Some writers launch their oeuvre to fame despite their misfortunes and illnesses. English poet John Milton composed his Paradise Lost after life dealt him multiple defeats. Blind, bankrupt, with the deaths of his first and second wives and two of his children on his back, and after being imprisoned in the Tower of London, Milton managed to dictate Paradise Lost (1667)—by that time, he had already lost his sight. Ross tells us, referring to Paradise Lost, “Without the humbling experience of sickness, failure, and defeat, Milton never would have felt it necessary to justify the ways of God to men.” Illness draws us closer to death like a pendulum, swinging between two extremes, which forces the writer to see, in death, his last commitment: a memorable oeuvre in exchange for perpetual darkness. Not all human beings are lucky enough to aspire to such a pact. The writer fears not the possibility of death, but that of wasted writing.
How many masterpieces would never have been written if we shared with the gods the good fortune of eternal life?
***
Why should anyone care if my heart is on the right side and my organs are mirrored, when no one can see them? For physicians, I’m a case study. For the rest of humanity, I’m a case of momentary madness: they don’t believe human beings like myself exist. That is why I hold on to my diagnosis. I have told a lie here, but not deliberately. I just remembered. It says—their words, not mine—that my heart leans instead toward the center. I have also tried to keep my health and my feelings for the world toward the center. You might say this would lead, inevitably, to a boring life. Maybe this is true, but I have had enough; my anatomical peculiarities were not my choice. And I also realize that, little by little, as the years pass, I will have to pay more and more attention to this centric, somewhat deficient heart. Maybe that is why I have been drawn to literature and its silences: to hear my heartbeat more often.
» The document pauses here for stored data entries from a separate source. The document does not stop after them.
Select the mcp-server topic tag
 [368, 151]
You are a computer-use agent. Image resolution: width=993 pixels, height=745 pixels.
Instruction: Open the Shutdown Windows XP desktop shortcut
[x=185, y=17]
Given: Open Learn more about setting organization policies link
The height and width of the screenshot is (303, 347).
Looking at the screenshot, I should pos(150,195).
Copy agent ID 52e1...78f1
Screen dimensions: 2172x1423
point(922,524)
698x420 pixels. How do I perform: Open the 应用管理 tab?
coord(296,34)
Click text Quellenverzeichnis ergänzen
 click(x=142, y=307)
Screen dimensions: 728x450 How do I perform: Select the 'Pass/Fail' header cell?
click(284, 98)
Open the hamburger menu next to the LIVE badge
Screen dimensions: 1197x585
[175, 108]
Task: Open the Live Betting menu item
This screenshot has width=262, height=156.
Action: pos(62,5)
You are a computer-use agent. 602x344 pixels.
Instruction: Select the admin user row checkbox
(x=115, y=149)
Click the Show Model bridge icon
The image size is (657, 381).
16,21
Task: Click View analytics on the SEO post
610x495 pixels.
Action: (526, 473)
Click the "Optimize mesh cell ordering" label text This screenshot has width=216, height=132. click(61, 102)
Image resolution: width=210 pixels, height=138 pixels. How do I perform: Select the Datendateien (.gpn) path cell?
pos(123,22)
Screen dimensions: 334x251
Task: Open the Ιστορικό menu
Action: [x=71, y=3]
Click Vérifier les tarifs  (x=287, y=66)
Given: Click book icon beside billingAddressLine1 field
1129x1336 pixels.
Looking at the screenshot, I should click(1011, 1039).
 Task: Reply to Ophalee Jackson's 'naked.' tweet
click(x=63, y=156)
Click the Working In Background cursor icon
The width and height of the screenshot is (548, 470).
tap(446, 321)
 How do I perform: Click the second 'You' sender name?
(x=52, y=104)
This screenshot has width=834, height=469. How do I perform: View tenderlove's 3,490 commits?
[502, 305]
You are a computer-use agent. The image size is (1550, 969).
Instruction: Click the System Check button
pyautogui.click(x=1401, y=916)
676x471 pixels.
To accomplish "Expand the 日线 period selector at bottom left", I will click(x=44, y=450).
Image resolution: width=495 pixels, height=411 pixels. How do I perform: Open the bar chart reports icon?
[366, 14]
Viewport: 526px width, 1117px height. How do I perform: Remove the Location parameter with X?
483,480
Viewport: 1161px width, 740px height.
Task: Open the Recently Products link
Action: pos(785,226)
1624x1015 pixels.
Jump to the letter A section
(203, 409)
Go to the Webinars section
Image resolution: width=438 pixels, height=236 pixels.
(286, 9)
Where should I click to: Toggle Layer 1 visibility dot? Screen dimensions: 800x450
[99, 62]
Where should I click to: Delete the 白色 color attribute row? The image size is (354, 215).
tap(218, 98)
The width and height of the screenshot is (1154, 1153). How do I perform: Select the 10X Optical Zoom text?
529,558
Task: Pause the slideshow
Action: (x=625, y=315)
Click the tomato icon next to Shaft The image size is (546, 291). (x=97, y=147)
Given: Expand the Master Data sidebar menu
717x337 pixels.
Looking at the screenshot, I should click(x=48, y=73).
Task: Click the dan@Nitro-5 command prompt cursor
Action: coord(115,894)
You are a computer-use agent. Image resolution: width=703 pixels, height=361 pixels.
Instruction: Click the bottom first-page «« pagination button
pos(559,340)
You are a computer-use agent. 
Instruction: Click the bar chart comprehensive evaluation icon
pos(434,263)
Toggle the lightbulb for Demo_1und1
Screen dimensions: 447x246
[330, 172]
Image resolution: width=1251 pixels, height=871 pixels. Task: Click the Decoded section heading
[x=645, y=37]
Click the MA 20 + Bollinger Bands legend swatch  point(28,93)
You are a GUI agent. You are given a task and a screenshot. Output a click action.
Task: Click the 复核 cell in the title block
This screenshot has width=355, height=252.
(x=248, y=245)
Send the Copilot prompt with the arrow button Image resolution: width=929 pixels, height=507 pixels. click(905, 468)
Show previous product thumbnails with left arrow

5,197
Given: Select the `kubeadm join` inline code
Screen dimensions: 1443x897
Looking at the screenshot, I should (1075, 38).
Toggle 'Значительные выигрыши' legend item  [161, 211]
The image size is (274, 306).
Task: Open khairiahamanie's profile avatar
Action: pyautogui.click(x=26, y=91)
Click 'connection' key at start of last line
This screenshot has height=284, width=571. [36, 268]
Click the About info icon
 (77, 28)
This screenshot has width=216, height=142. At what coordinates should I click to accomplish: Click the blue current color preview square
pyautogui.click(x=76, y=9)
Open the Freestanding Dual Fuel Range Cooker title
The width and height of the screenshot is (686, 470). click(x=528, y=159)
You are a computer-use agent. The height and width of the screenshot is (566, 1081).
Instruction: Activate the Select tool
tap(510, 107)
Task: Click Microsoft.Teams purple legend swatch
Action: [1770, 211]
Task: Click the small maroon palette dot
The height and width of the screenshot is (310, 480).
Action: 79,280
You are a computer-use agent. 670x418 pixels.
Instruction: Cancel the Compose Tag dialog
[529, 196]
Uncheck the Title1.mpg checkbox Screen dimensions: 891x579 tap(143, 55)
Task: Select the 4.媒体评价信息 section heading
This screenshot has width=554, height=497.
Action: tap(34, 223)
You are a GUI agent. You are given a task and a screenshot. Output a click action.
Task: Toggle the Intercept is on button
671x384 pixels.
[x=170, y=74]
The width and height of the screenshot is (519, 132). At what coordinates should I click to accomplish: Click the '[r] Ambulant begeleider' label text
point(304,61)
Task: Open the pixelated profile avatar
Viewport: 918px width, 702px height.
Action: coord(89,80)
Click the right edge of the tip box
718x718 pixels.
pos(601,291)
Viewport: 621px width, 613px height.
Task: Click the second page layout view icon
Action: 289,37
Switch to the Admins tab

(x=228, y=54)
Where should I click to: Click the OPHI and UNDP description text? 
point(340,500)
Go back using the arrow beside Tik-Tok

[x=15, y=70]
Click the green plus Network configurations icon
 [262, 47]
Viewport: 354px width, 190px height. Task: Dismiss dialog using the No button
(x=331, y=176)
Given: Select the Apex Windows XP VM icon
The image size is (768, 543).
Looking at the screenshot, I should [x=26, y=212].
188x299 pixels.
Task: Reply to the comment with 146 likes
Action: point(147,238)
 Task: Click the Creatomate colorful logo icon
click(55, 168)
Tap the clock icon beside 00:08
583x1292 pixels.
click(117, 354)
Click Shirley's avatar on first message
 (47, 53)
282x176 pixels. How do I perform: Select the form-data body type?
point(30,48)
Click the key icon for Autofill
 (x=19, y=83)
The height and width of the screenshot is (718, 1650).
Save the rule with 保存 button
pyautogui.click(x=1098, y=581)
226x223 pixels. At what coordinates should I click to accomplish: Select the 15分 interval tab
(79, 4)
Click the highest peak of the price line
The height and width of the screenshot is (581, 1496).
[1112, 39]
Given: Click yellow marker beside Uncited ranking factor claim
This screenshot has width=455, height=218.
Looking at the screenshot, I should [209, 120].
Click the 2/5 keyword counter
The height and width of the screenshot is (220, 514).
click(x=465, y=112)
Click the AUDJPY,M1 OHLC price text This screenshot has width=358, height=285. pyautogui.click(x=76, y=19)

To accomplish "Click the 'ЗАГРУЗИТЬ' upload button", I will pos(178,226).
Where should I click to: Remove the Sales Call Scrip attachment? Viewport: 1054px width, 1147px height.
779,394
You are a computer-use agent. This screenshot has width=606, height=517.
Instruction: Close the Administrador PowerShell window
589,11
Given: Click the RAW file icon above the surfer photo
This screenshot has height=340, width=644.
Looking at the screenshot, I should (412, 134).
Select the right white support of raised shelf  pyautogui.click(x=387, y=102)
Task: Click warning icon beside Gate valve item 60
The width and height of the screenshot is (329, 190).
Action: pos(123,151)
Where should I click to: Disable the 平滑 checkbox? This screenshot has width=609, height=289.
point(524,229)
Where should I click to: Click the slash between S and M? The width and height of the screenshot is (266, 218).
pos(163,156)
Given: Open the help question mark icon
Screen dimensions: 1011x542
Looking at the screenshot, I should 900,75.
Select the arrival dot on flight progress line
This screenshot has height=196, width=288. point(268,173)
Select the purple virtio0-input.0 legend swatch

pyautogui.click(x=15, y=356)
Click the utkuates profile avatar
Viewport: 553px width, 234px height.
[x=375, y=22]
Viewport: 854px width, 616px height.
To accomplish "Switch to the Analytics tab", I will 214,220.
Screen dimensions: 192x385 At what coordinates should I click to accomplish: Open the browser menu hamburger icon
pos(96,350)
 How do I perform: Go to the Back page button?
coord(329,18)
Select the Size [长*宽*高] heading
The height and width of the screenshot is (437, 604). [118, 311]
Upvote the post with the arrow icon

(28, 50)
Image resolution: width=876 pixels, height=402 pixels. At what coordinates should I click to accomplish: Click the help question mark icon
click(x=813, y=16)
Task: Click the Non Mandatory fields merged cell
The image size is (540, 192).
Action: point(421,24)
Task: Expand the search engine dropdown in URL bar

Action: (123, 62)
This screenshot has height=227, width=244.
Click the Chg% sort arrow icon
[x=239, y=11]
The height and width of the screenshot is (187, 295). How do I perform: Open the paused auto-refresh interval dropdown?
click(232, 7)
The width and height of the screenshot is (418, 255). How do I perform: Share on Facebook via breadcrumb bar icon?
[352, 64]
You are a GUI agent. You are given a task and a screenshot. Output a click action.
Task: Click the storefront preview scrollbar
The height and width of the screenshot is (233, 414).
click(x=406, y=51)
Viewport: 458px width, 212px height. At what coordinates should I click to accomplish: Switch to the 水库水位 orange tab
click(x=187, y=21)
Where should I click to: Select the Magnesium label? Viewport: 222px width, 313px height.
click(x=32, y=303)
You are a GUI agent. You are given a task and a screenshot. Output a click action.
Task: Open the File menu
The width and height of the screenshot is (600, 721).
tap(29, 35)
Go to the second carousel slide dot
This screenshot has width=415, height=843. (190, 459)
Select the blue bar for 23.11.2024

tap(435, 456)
The fact is that my organs will continue being a mystery to medicine. This receptacle that is my body, nonetheless, will escape neither my imagination nor my fictions. The ink I must someday spill into some far-fetched tale—thanks to my organs and their rebellious anatomy—will forever lie in wait for my muscles and my flesh, this permanent revolution within myself, present but hidden, anomalous but operational, as silent as a storm, always mine, now also others’.